The three fates are masters of everyone’s destiny: the beginning of a life, its fulfilment, and its inevitable
end. The three supreme mythological figures are in charge of spinning this fine thread that determines the length of a life, decreeing (without compunction) when that life has become whole and sufficient - no matter how brief. It is the trickery of destiny, which imprisons us in its tapestry, consuming us mercilessly. This inescapable fate seems even more ruthless when manifested in the seductive Clotho, whose face is illuminated by the light of youth. Beautiful and inviting, she attracts the eye which traces circular paths between her eyes and lips, like an insect hovering around a ripe, juicy piece of fruit. Her delicate and subtle tapestry is her weapon, reeling in every life which by right belongs to her. The ritual of spinning and weaving, which have always been associated with divination, magic, and mythical females, spins forwards as well as backwards.
Clotho has prepared her tapestry which allocates a different fate to each person.

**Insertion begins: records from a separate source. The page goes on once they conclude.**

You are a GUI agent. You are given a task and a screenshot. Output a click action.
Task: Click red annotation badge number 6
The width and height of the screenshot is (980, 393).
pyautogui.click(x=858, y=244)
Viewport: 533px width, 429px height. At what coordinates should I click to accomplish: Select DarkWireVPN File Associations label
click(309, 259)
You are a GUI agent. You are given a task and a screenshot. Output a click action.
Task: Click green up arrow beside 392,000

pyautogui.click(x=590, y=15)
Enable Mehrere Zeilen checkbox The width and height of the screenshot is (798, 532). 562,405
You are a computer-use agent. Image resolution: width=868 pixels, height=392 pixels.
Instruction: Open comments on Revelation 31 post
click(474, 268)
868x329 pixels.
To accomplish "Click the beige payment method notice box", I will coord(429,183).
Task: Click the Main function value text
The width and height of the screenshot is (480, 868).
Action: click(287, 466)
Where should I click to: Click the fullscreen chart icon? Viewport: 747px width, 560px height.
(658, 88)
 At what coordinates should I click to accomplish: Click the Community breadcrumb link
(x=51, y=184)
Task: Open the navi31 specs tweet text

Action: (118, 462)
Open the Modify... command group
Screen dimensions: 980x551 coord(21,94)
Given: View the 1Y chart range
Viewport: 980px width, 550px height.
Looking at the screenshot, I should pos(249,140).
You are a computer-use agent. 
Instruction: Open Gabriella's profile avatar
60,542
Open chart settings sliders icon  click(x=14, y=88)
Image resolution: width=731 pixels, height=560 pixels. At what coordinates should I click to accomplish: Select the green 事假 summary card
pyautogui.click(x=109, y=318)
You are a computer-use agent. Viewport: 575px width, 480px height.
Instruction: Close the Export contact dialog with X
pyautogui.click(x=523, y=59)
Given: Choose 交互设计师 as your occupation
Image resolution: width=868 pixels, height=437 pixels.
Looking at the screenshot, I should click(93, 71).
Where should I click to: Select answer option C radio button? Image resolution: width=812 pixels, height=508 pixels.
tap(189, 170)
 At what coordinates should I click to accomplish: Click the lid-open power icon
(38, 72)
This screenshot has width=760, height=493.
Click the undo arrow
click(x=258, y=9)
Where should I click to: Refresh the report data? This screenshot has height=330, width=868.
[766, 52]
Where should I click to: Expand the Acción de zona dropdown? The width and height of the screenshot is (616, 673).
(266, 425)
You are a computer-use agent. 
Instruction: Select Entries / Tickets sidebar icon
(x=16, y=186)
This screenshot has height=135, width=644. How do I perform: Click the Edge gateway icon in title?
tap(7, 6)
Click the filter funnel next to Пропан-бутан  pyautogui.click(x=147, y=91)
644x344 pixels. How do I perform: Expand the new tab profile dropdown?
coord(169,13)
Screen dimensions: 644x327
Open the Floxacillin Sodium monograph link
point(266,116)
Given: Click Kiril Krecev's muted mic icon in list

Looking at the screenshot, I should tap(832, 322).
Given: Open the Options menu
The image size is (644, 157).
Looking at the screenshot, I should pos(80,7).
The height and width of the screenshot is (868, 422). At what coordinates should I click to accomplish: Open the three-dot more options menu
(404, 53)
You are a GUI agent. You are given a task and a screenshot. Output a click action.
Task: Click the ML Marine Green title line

Lachesis patiently spins, weaving destiny in a slowly and sensuously. Working on her knees, she turns her smooth shoulders towards the viewer, backlit by mystical transparency and silken fabrics. In a slow gesture, she extends the already wound spool of thread, its irrevocably cut end swaying ever so gently, with the capriciousness of life further emphasised by the precariously positioned bowl of goldfish. Finally, Atropos severs the continuity. She is the one in charge of irretrievably tearing the hearts out of fated souls. Passionate and nervous, she stares glassy eyed at the hot muscle that has throbbed for an entire lifetime, watching as the impulses and breath of the life she has chosen to take slip away.

So destiny gets its way,
So spin the Fates,
[...]”Sic volvere parcas.”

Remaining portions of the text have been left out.